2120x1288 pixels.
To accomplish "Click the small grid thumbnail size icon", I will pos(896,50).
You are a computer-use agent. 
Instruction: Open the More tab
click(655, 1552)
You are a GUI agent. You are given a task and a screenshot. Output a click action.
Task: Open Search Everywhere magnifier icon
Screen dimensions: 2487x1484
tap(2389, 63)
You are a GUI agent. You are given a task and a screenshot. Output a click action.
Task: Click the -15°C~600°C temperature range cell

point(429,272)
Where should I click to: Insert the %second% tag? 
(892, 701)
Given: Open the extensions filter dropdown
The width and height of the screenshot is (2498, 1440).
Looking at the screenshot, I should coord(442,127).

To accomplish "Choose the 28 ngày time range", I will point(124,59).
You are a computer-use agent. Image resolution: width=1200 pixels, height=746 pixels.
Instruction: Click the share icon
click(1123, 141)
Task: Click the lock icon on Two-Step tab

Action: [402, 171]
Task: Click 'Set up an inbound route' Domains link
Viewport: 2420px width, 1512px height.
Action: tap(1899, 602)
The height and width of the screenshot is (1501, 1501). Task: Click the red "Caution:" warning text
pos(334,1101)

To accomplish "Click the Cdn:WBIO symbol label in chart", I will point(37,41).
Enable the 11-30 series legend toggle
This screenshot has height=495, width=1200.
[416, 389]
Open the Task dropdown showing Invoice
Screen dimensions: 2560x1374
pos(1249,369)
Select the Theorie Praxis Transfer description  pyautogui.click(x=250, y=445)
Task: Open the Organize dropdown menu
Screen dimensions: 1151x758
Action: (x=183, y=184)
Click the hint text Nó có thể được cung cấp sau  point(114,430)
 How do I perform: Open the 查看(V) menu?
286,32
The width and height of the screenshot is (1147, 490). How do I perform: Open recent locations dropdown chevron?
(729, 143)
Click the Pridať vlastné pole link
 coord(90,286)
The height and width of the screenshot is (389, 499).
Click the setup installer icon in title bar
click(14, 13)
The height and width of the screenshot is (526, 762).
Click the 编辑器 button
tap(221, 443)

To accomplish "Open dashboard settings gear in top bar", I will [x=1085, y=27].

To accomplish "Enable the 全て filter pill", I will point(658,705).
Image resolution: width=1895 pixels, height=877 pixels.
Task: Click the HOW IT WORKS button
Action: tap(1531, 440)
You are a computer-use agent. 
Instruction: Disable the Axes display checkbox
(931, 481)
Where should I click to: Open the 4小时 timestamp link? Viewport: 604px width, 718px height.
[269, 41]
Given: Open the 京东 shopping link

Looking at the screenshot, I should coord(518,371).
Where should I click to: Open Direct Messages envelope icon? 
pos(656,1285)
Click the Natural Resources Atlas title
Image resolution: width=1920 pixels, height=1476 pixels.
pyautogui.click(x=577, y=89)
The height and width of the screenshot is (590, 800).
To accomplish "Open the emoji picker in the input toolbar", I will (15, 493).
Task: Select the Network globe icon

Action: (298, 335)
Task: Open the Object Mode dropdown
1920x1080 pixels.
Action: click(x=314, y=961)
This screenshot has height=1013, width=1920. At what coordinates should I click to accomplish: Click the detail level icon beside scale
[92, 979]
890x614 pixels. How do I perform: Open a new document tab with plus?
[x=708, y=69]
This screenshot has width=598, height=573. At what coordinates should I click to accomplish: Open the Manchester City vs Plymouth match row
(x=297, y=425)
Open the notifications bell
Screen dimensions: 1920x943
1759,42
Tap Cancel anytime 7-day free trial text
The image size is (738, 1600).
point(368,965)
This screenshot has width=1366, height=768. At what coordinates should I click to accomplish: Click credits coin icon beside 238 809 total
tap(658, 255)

• [REQUIREMENTS]: Can you rewrite all of the lines above with each "dropdown" renamed to "drop-down" and everything else left as it is?

• [REPLY]:
2120x1288 pixels.
To accomplish "Click the small grid thumbnail size icon", I will pos(896,50).
You are a computer-use agent. 
Instruction: Open the More tab
click(655, 1552)
You are a GUI agent. You are given a task and a screenshot. Output a click action.
Task: Open Search Everywhere magnifier icon
Screen dimensions: 2487x1484
tap(2389, 63)
You are a GUI agent. You are given a task and a screenshot. Output a click action.
Task: Click the -15°C~600°C temperature range cell

point(429,272)
Where should I click to: Insert the %second% tag? 
(892, 701)
Given: Open the extensions filter drop-down
The width and height of the screenshot is (2498, 1440).
Looking at the screenshot, I should coord(442,127).

To accomplish "Choose the 28 ngày time range", I will point(124,59).
You are a computer-use agent. Image resolution: width=1200 pixels, height=746 pixels.
Instruction: Click the share icon
click(1123, 141)
Task: Click the lock icon on Two-Step tab

Action: [402, 171]
Task: Click 'Set up an inbound route' Domains link
Viewport: 2420px width, 1512px height.
Action: tap(1899, 602)
The height and width of the screenshot is (1501, 1501). Task: Click the red "Caution:" warning text
pos(334,1101)

To accomplish "Click the Cdn:WBIO symbol label in chart", I will point(37,41).
Enable the 11-30 series legend toggle
This screenshot has height=495, width=1200.
[416, 389]
Open the Task drop-down showing Invoice
Screen dimensions: 2560x1374
pos(1249,369)
Select the Theorie Praxis Transfer description  pyautogui.click(x=250, y=445)
Task: Open the Organize drop-down menu
Screen dimensions: 1151x758
Action: (x=183, y=184)
Click the hint text Nó có thể được cung cấp sau  point(114,430)
 How do I perform: Open the 查看(V) menu?
286,32
The width and height of the screenshot is (1147, 490). How do I perform: Open recent locations drop-down chevron?
(729, 143)
Click the Pridať vlastné pole link
 coord(90,286)
The height and width of the screenshot is (389, 499).
Click the setup installer icon in title bar
click(14, 13)
The height and width of the screenshot is (526, 762).
Click the 编辑器 button
tap(221, 443)

To accomplish "Open dashboard settings gear in top bar", I will [x=1085, y=27].

To accomplish "Enable the 全て filter pill", I will point(658,705).
Image resolution: width=1895 pixels, height=877 pixels.
Task: Click the HOW IT WORKS button
Action: tap(1531, 440)
You are a computer-use agent. 
Instruction: Disable the Axes display checkbox
(931, 481)
Where should I click to: Open the 4小时 timestamp link? Viewport: 604px width, 718px height.
[269, 41]
Given: Open the 京东 shopping link

Looking at the screenshot, I should coord(518,371).
Where should I click to: Open Direct Messages envelope icon? 
pos(656,1285)
Click the Natural Resources Atlas title
Image resolution: width=1920 pixels, height=1476 pixels.
pyautogui.click(x=577, y=89)
The height and width of the screenshot is (590, 800).
To accomplish "Open the emoji picker in the input toolbar", I will (15, 493).
Task: Select the Network globe icon

Action: (298, 335)
Task: Open the Object Mode drop-down
1920x1080 pixels.
Action: click(x=314, y=961)
This screenshot has height=1013, width=1920. At what coordinates should I click to accomplish: Click the detail level icon beside scale
[92, 979]
890x614 pixels. How do I perform: Open a new document tab with plus?
[x=708, y=69]
This screenshot has width=598, height=573. At what coordinates should I click to accomplish: Open the Manchester City vs Plymouth match row
(x=297, y=425)
Open the notifications bell
Screen dimensions: 1920x943
1759,42
Tap Cancel anytime 7-day free trial text
The image size is (738, 1600).
point(368,965)
This screenshot has width=1366, height=768. At what coordinates should I click to accomplish: Click credits coin icon beside 238 809 total
tap(658, 255)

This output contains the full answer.